Tool to detect C++ template issues

Question

I recently spent some time hunting down a typo in my C++ templates. g++ did not complain about the typo, so I was wondering if there is a tool which can check for this type of problem in the future?

Here is a simplified example which demonstrates the correct compilation. I would expect a complaint about struct dummy not being defined, but it seems like the templated class goo hides that.

foo.h:

struct smart {
    int x, y, z;
};

template<typename T> class goo
{
    void barf(T* ptr){}
};

template<typename T> class foo 
{
public:
    foo(){};
private:
    goo<T> x;
};

class bar: public foo<struct dummy>
{
public:
    void do_something(struct smart& thing){}
};

foo.cpp:

#include "foo.h"

int main()
{
    bar a;
    struct smart b;
    a.do_something(b);
    return b.x+b.y+b.z;
}

Compiles successfully with g++ foo.cpp

Answer 1

Attilla has nailed this; the definition of dummy is not needed and so it can remain as an incomplete type. This is an extremely useful feature of C/C++ as it helps with information hiding and also with reducing compile times.

For example:

// Afwd.h
class A;
A * getA ();
void processA(A *);
void printA (A *);


// t.cc
#include "Afwd.h"
void bar ()
{
  A * a = getA ();
  processA (a);
  printA (a);
}

Here, it's unnecessary for clients of A to see its implementation details. This also has the advantage that clients do not need to include headers that are required for the definition of A

In order to generate an error against dummy in the original example, the definition must be used in this translation unit.

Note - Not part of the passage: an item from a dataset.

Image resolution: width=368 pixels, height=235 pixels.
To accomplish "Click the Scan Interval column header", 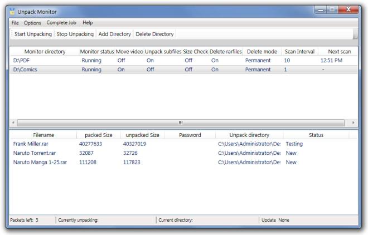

Firstly, ptr needs to be used in a way which requires a complete type, for example via a dereference:

template<typename T> class goo
{
public:
    void barf(T* ptr){
      *ptr;           
    }
};

This still isn't a problem as the function barf is not called and so is not instantiated:

template<typename T> class foo 
{
public:
    foo(){
      x.barf (0);
    };
private:
    goo<T> x;
};

This code now generates an error. The constructor of bar instantiates and calls the definition of foo which instantiates and calls barf.

Answer 2

It's because you use struct dummy the compiler is told to auto generate a forward declaration struct if there is no such struct exiting. If you use just dummy without struct it will not do so and it will complain.

Answer 3

The compiler, set at the highest warning levels, is the best tool you have for detecting any C++ issue.

My advice to you is two fold:

1) Set your compiler warning levels at the highest level. This will catch many mistakes that lower levels may remain silent on.

2) Use a coding style that is more apt to generate compiler errors when you do something wrong. For example:

class bar: public foo<struct dummy>
{
public:
    void do_something(struct smart& thing){}
};

I honestly don't know if this code is legal or not. I strongly suspect not, but it does appear that you're declaring a new type struct dummy. The compiler accepts it, and so I'm not sure if it's legit.

You would have been well-served by doing this instead:

class bar: public foo<dummy>
{
public:
    void do_something(struct smart& thing){}
};

Now this can never be parsed as a new type declaration, and the compiler will refuse it. This would have caught your problem early.

Answer 4

If you are not using the template type parameters (which is the case in your example) the code is OK, even if the type does not exist or you are calling a function on the type in a member function that is not being called. This is in the name of C++'s if you don't use it you don't pay for it (e.g no new function is created).